発達障害の注意欠如・多動性障害は男女で特徴がある

注意欠如・多動性障害は自閉症スペクトラム障害に比べると判断しやすいとされていますが、女子の場合には気がつかれないことが少なくありません。注意欠如・多動性障害は、不注意、多動性、衝動性に大きく分けられていて、男子の場合には多動性と衝動性が多く、行動に特徴があるために目立ちやすくなっています。それに対して女子の場合には多動性と衝動性が少なく、不注意が目立っています。多動性と衝動性は落ち着きがない行動で、男子と女子を普通に比べても女子のほうが落ち着いていると見られています。
不注意のほうは、外に影響することでもなくて、外から見てわかりやすいことでもないことから、学校だけでなく家族も見逃してしまいがちです。不注意の特性のために、周囲の反応に気づかずに自分勝手な行動をしたり、おしゃべりが終わらない、という女の子の特徴と感じられることが少し強めに出ているだけと見られがちです。

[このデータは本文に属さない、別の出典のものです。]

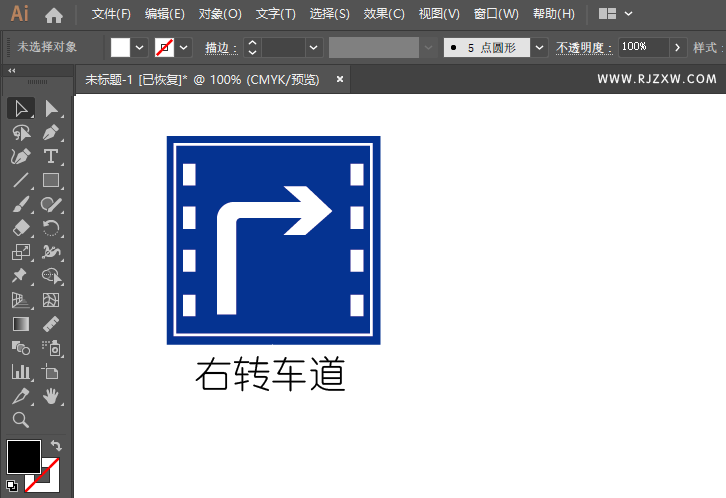Expand the brush definition dropdown
This screenshot has height=498, width=726.
[540, 48]
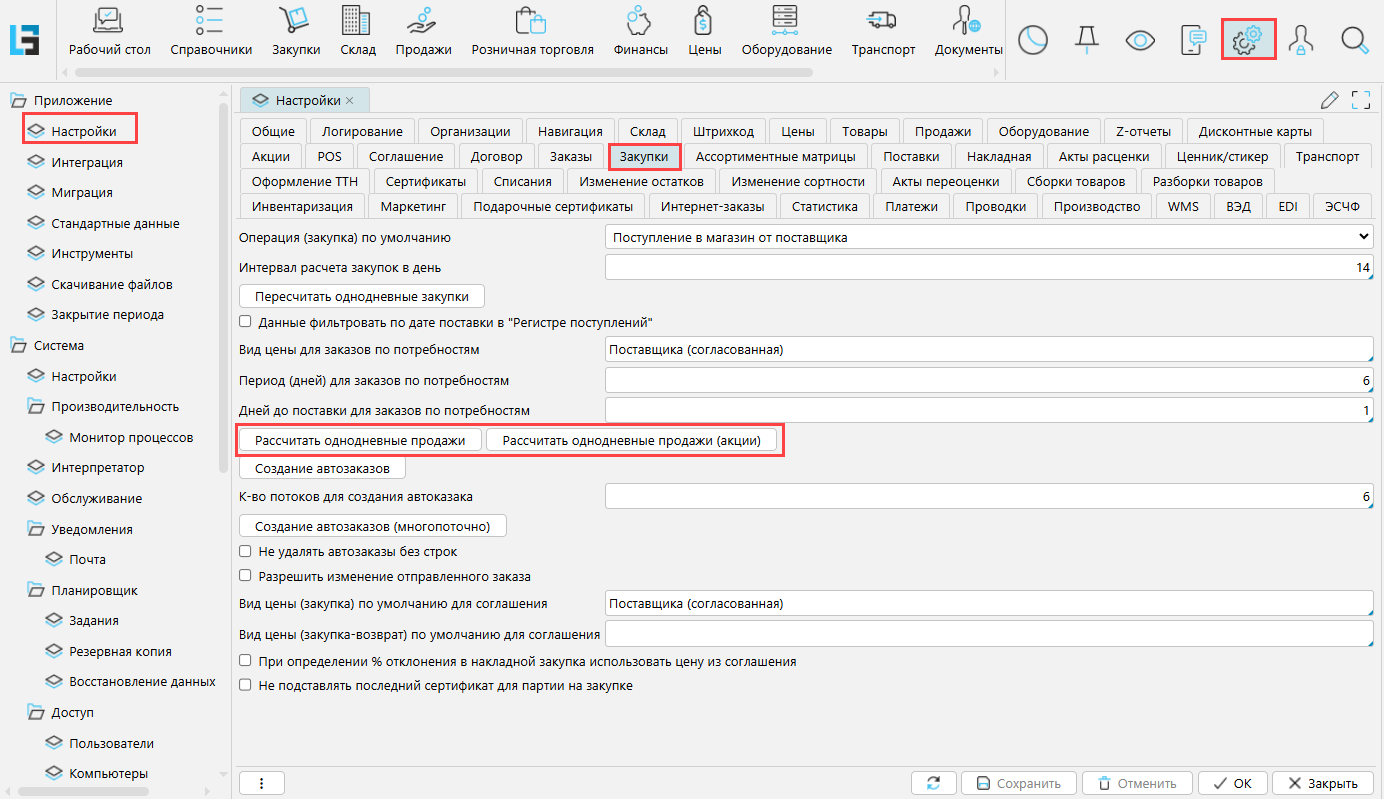Image resolution: width=1384 pixels, height=799 pixels.
Task: Open the 'Операция (закупка) по умолчанию' dropdown
Action: [989, 238]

周囲のことに気を使わずに、自由な行動をする、ボーッとしていることがあり、怠けているとか、さぼっていると見られることがあります。普通の女の子と違っていて、周囲と違った雰囲気があり、言動がズレている、変わった行動をするということで「少し抜けている」「天然」と評されることもあります。
これが個性ということであればよいのですが、注意欠如・多動性障害の不注意であった場合には、周囲から気づかれないまま過ごして、大人になって診断されるまでは周囲との関わりがうまくいかずに、不安障害や心身症につながることにもなりかねません。子どものときには可愛い行動と思われたとしても、大人になったら女の子らしい行為から、女性らしい行為、女性らしい気遣いが求められるようになり、可愛らしい「抜けている」というポジティブだったことが「気が利かない」とネガティブにも取られてしまいます。
女性が求められる役割の一つに家事がありますが、細かな気遣いの積み重ね、繰り返しで成り立っているのが家事で、不注意の特性がある人は細かな作業が苦手ということもあって、「女性は家事ができて当たり前」という周囲の考えは大きなプレッシャーになっているのです。